» DOCUMENT PASSAGE
Question 9 & 10 Review Exercise 6

Solutions of Question 9 & 10 of Review Exercise 6 of Unit 06: Permutation, Combination and Probablity. This is unit of A Textbook of Mathematics for Grade XI is published by Khyber Pakhtunkhwa Textbook Board (KPTB or KPTBB) Peshawar, Pakistan.

How many numbers greater than a million can be formed with the digits $2,3,0,3,4,2,3$?

We know that $1$ million $=100,0000$.

First we are computing the total number of ways arranging these digits using repeated permutation as: $$=\dfrac{7 !}{3 ! \cdot 2 !}=420$$ But we have find the total number that are greater than $1$ million.

In this case number should not start with $0$,

therefore the total numbers that do not start with zero.

It can be formed using the given $7$ digits taking out $0$ from them are: $$=\dfrac{6 !}{2 ! 3 !}=60$$ Thus the total numbers greater than $1$ million are $420-50=360$.

» CHALLENGES
1. How many lines of the rows contain the string "screenshot"? Give only the number.
2. Carry the solution on counting numbers greater than a million forward from its last sentence.
The permutation text and the rows that follow it were taken from separate sources.

» DATASET RECORDS
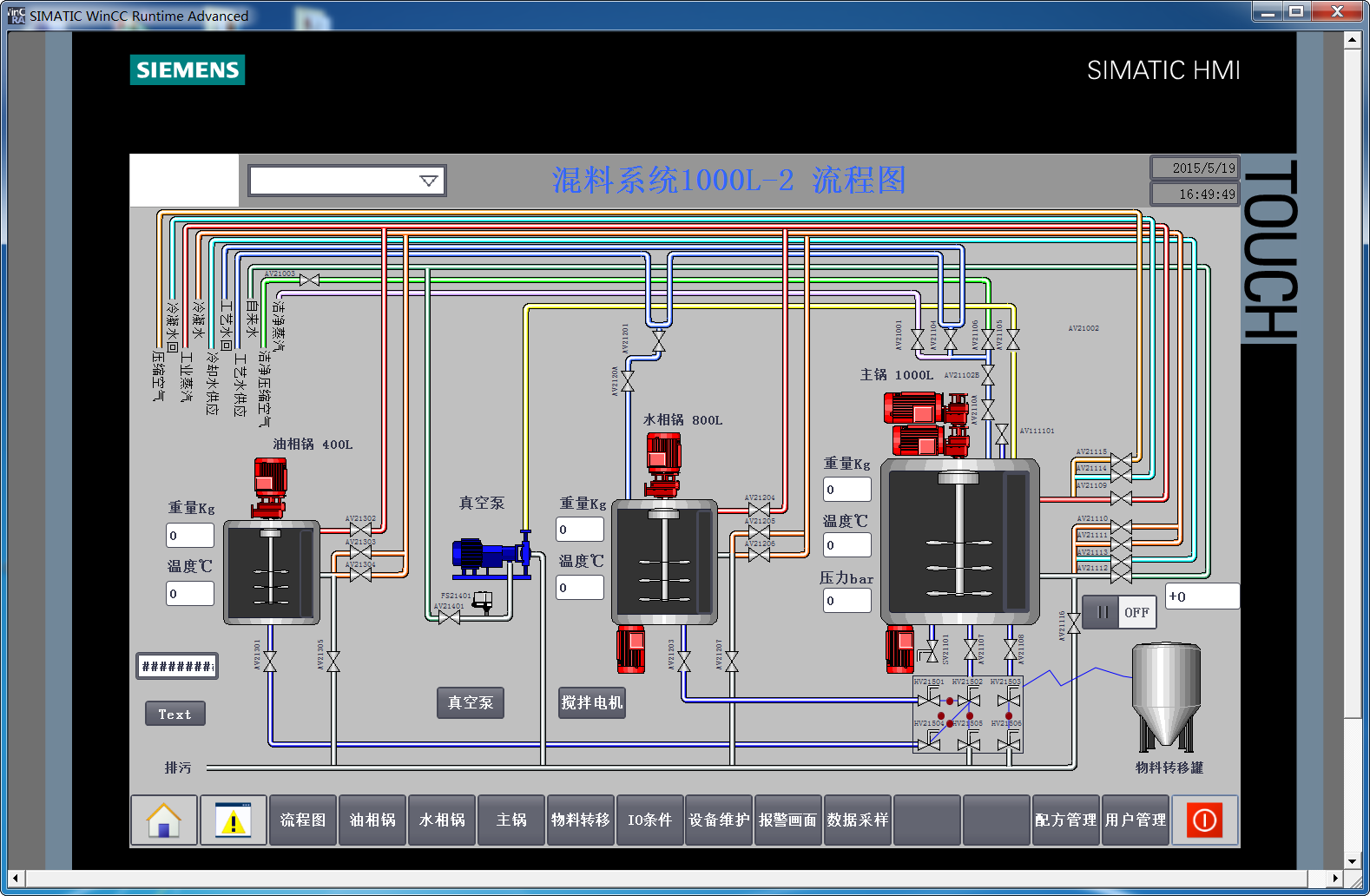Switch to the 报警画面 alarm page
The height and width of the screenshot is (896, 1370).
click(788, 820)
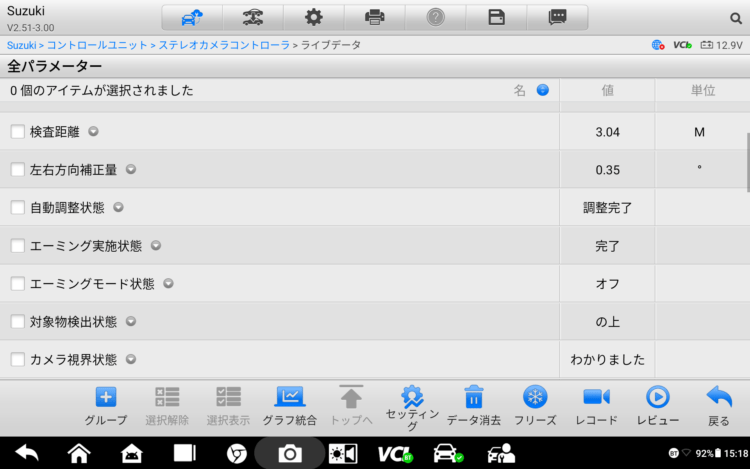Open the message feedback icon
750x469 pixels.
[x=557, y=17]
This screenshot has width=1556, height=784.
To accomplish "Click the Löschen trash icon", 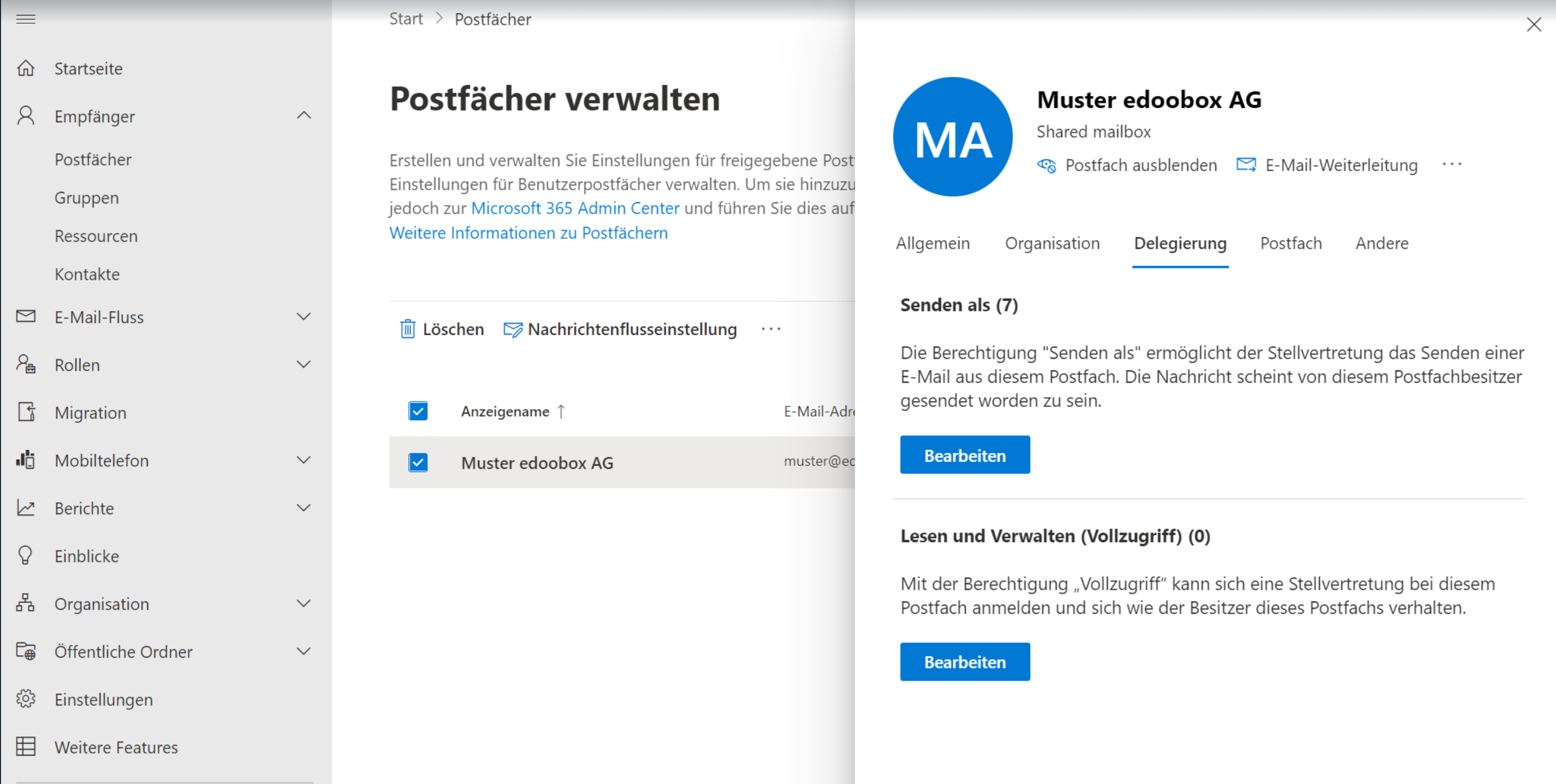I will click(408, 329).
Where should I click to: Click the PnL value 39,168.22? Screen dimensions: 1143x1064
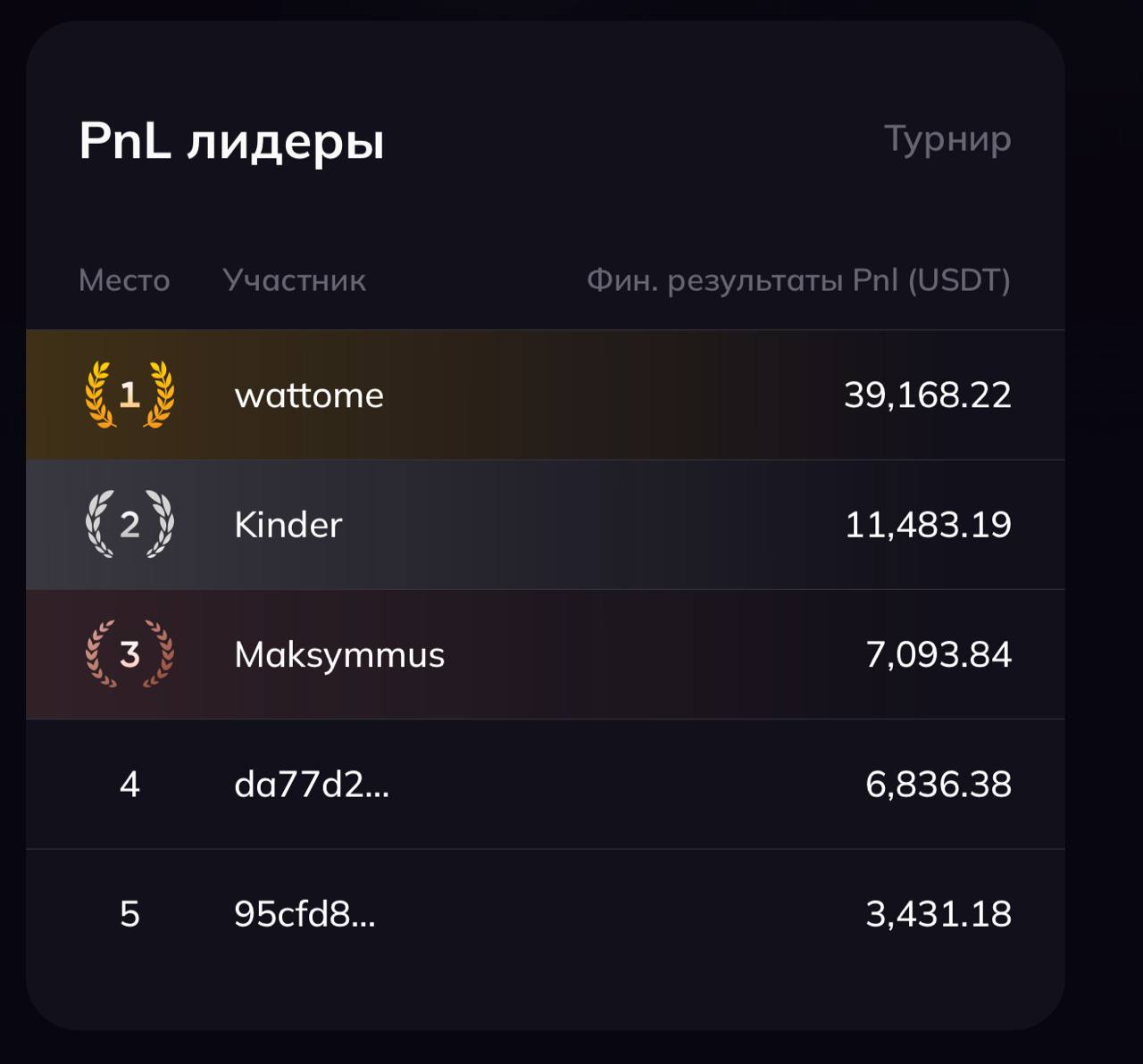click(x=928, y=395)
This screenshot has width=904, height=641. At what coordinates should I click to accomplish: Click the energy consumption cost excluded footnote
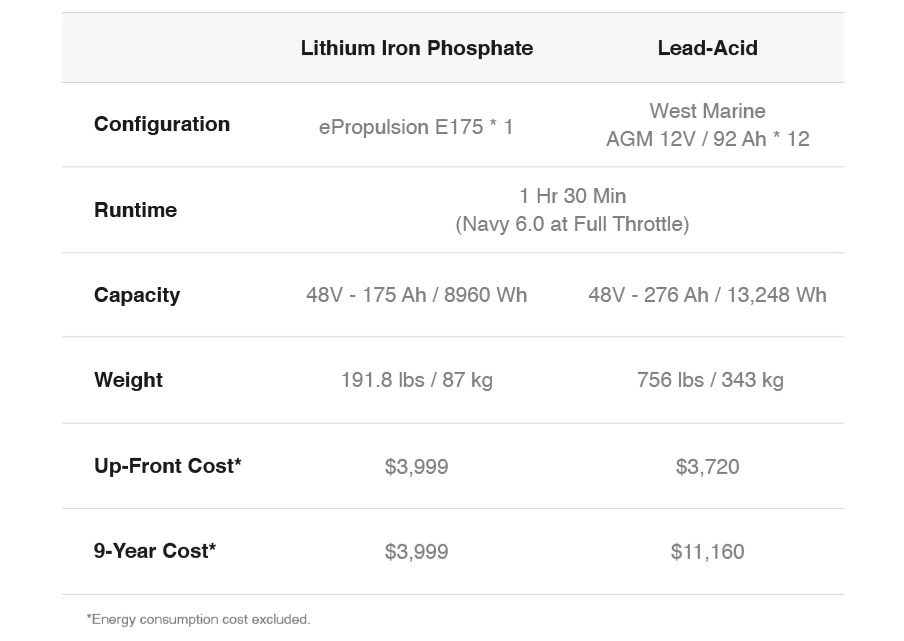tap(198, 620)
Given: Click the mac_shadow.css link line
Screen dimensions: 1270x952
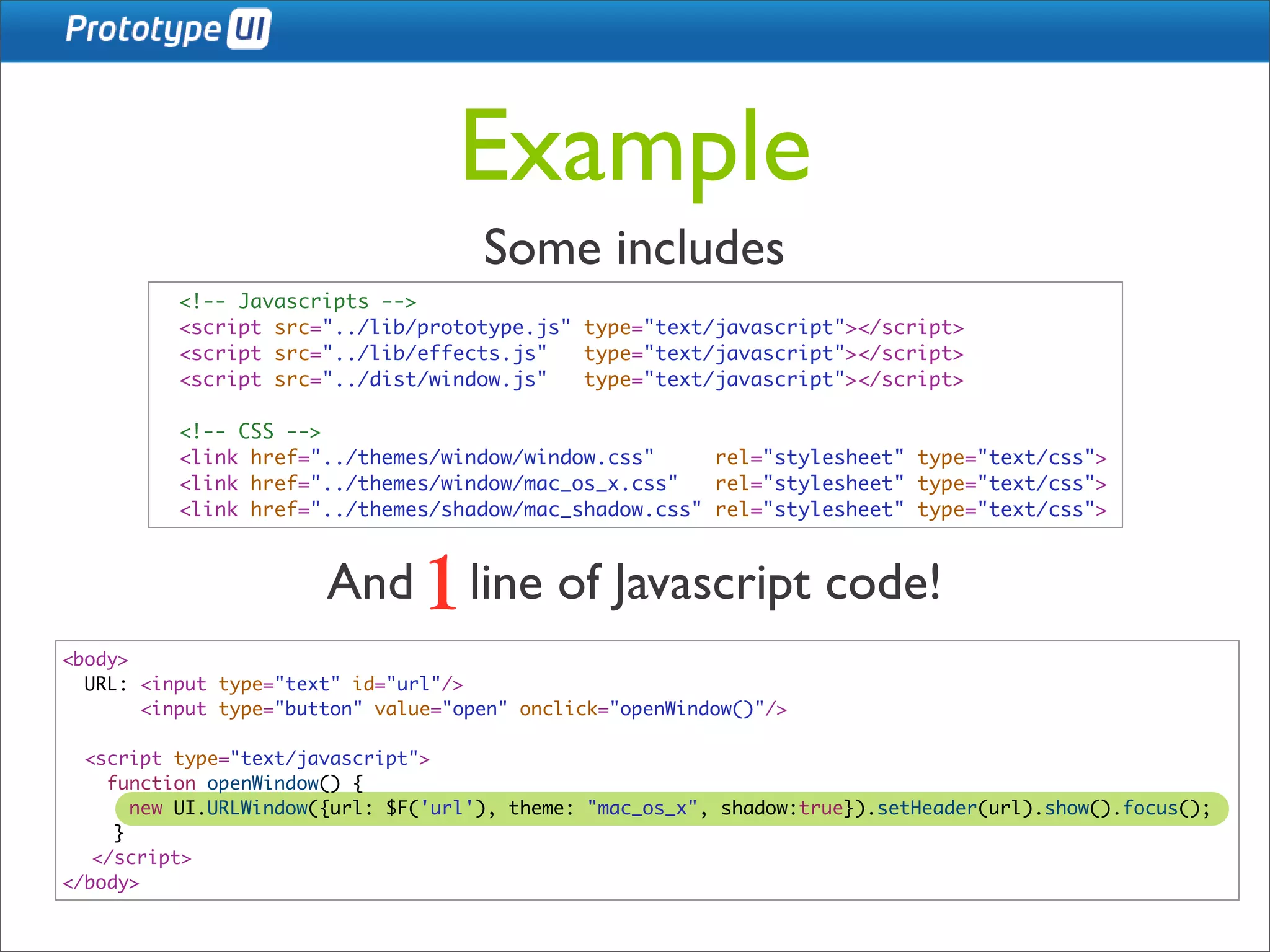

» ANSWERS TO EACH TASK
1. 3

2.
A party of $n$ men is to be seated around a circular table. Find the probability that two particular men sit together.

The total number of ways that $n$ persons can be seated around a circular table are: $(n-1)$ !

If two persons sit together, we shall deal these two as one man, then in this case total will be $(n - 1)$.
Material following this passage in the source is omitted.